Privacy Policy

1. The short version

Your dating life never leaves your phone. Datey is built so that the entries, people, photos, notes, moods, and patterns you create stay on your device, in your private storage (Apple’s SwiftData and Keychain). We do not have an account system. We do not run our own servers that hold your data. We cannot read your journal.

The only personal data that leaves your device is the minimum required for Apple to process your subscription purchase, which Apple and our subscription provider (RevenueCat) handle — never the contents of your journal itself.

This policy explains exactly what is collected, by whom, and what your rights are.

2. Who we are

Tortuga Global Tech LLC (“we,” “us,” “Datey,” “the studio”) is the data controller for the limited data described in this policy.

• Registered address: 1021 E Lincolnway, Suite 10348, Cheyenne, WY 82001, United States
• Contact: support@tortugatech.co

For users in the European Economic Area, the United Kingdom, or California, we act as the “controller” of your personal data within the meaning of the GDPR, UK GDPR, and CCPA respectively. Where this policy refers to processors (Apple, RevenueCat), they act on our behalf under their own published privacy policies.

3. What we collect

We have grouped the data Datey touches into three categories. Read each carefully — the distinctions matter.

3.1 Data that stays on your device (not “collected” by us)

Everything you enter into Datey lives in the app’s own private storage on your iPhone or iPad:

• Information you record about each person — nickname, birth date or age, gender, height and other body measurements you enter, eye and hair colour, body modifications, education and occupation, where they live, how you met, free-text notes, and (if you choose to enter them) phone number, WhatsApp number, or Instagram handle.
• Information you record about each date — when, where (city, country, venue type), what you did, your mood and ratings (vibe, attractiveness scored across several dimensions), intimacy data, amount spent and currency, and the relationship status at the time.
• Photos you add to a person’s profile or to a date entry.
• Photos you place in PrivateVault (see §7 for the stronger protections that apply to vault photos).
• Calendar entries Datey writes when you add upcoming dates.
• Aggregated patterns and insights the app computes from the above.

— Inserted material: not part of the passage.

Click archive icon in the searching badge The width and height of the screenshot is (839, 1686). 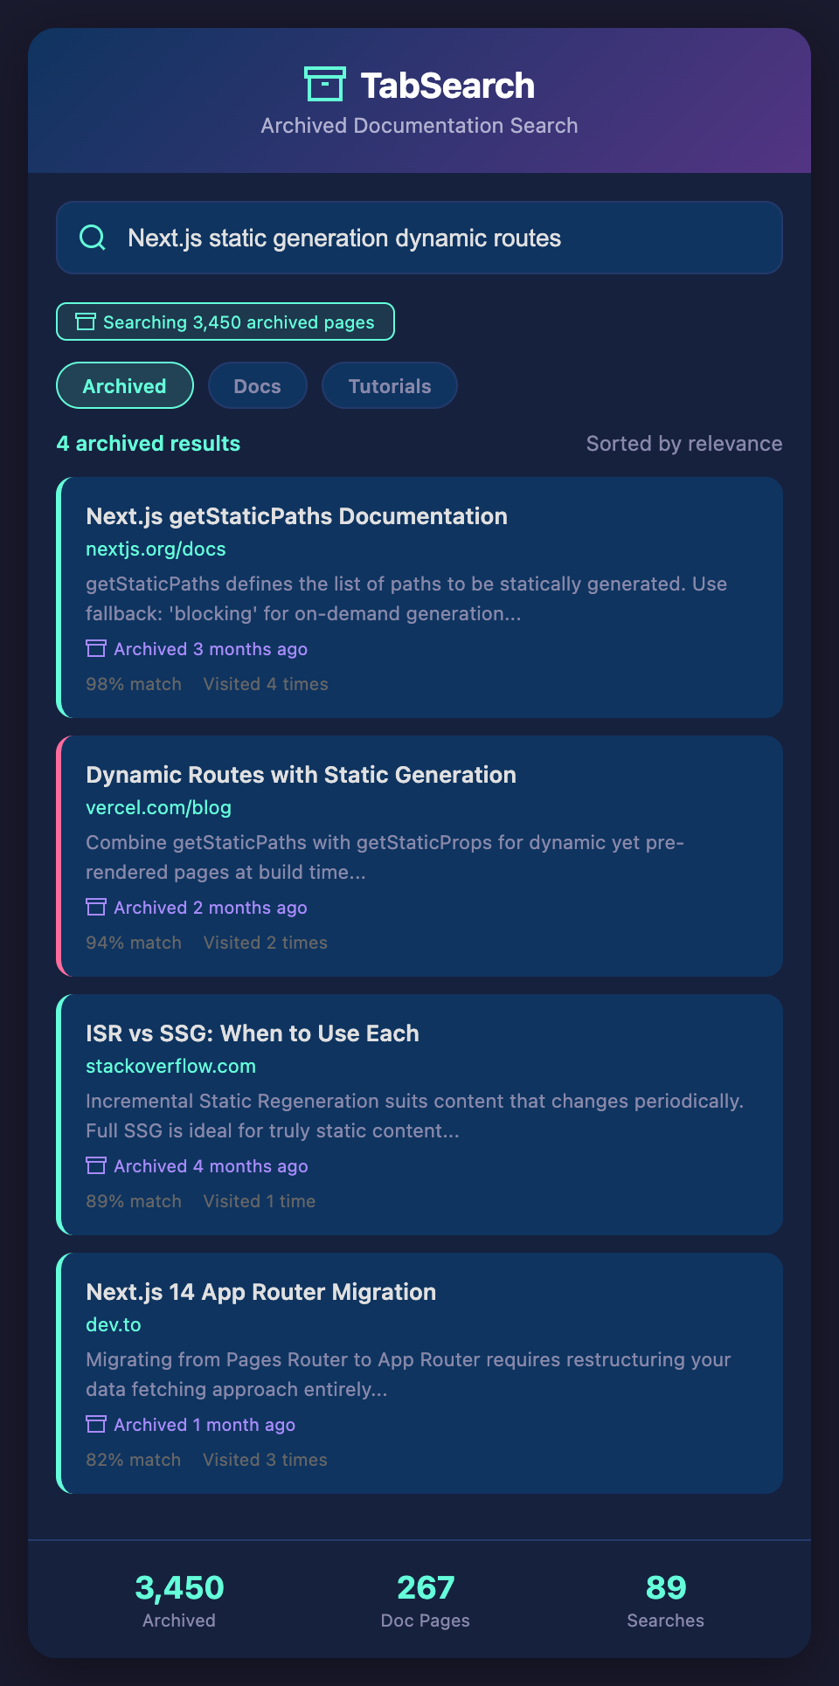[85, 322]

We do not receive this data. It is not transmitted to our servers (we don’t have any for journal content). We cannot recover it for you if you lose your device or delete the app. If you uninstall Datey, this data is removed with the app unless it is included in an Apple-managed device backup that you control through your own iCloud Backup settings.

A note about other people. The journal records information about people who have not themselves installed Datey or agreed to this policy. We never see that information. You are responsible, under the laws that apply to you and to them, for whether and how you record it. We recommend treating Datey as a private diary, not as a shared database, and being thoughtful about recording intimate details of people who have not consented.

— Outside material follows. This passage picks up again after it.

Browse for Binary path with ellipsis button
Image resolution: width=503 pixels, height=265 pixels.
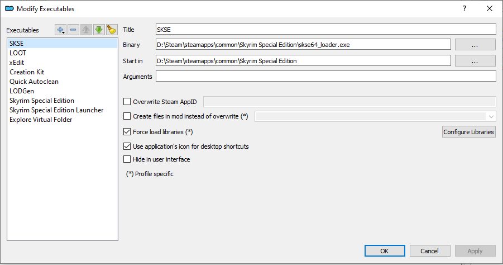coord(475,45)
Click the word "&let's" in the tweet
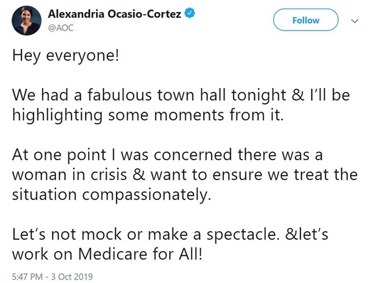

3.2 Data processed by Apple when you buy a subscription or one-time purchase

When you purchase a Datey subscription (monthly or yearly) or the lifetime purchase, the transaction is processed entirely by Apple under Apple’s own privacy terms. Apple does not share your Apple ID, name, email, or payment details with us. The only purchase-related data we receive flows through our subscription processor (see §4.2):

• A randomly generated anonymous identifier created by that processor the first time you open the app. It is not your Apple ID, name, email, or device identifier.
• The product identifier and purchase / renewal events Apple reports to the processor.
• Basic device metadata (iOS version, device model, app version, country).

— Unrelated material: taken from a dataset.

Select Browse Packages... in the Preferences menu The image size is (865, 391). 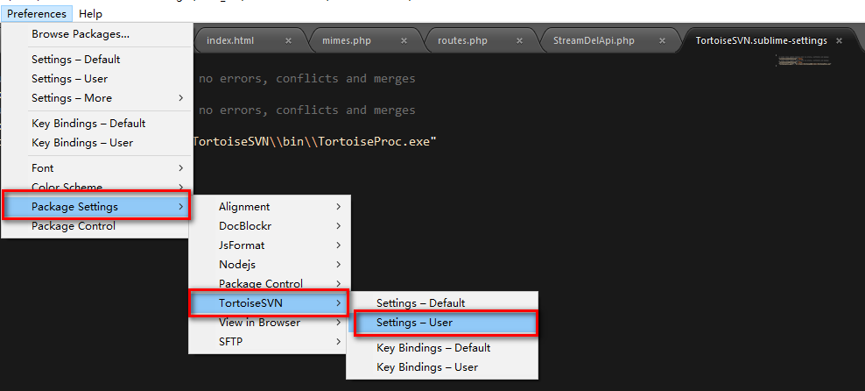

We use this only to confirm that your subscription is active when you launch the app and to honour “Restore Purchases” if you reinstall.

3.3 Data we deliberately do not collect

We want to be explicit:

• No accounts. Datey has no sign-up, login, email, or password.
• No analytics. We do not use Firebase, Mixpanel, Amplitude, Google Analytics, Segment, PostHog, or any equivalent. We do not track your screen views or button taps.
• No crash reporting tied to your identity. Apple’s standard, opt-in crash reporting may surface anonymised crash diagnostics to us via App Store Connect; you control this from iOS Settings → Privacy → Analytics & Improvements.
• No advertising. Datey contains no ads, no tracking pixels, no advertising identifiers.
• No social-media SDKs. No Facebook, no TikTok, no Snap, no Pinterest SDKs are embedded.
• Only one rendering library besides Apple’s. Datey bundles Lottie (an open-source animation library from Airbnb) to play decorative animations such as the launch screen. Lottie runs entirely inside the app from animation files we ship with the bundle. It does not make network requests and does not collect data.

4. Third-party processors

Datey relies on two third parties that handle personal data:

4.1 Apple Inc.

Apple processes your App Store purchases, hosts the app, and provides the iOS frameworks (SwiftData, Keychain, EventKit, PhotoKit, MapKit) Datey uses. Apple’s handling of your data is governed by the Apple Privacy Policy.

4.2 RevenueCat, Inc.

We use RevenueCat (revenuecat.com) to track subscription entitlements across devices. When you make a purchase or restore purchases, RevenueCat receives:

• A randomly generated, anonymous identifier we associate with your device (not your Apple ID, name, or email)
• The product identifier and purchase / renewal events Apple sends them
• Basic device metadata (iOS version, device model, app version, country)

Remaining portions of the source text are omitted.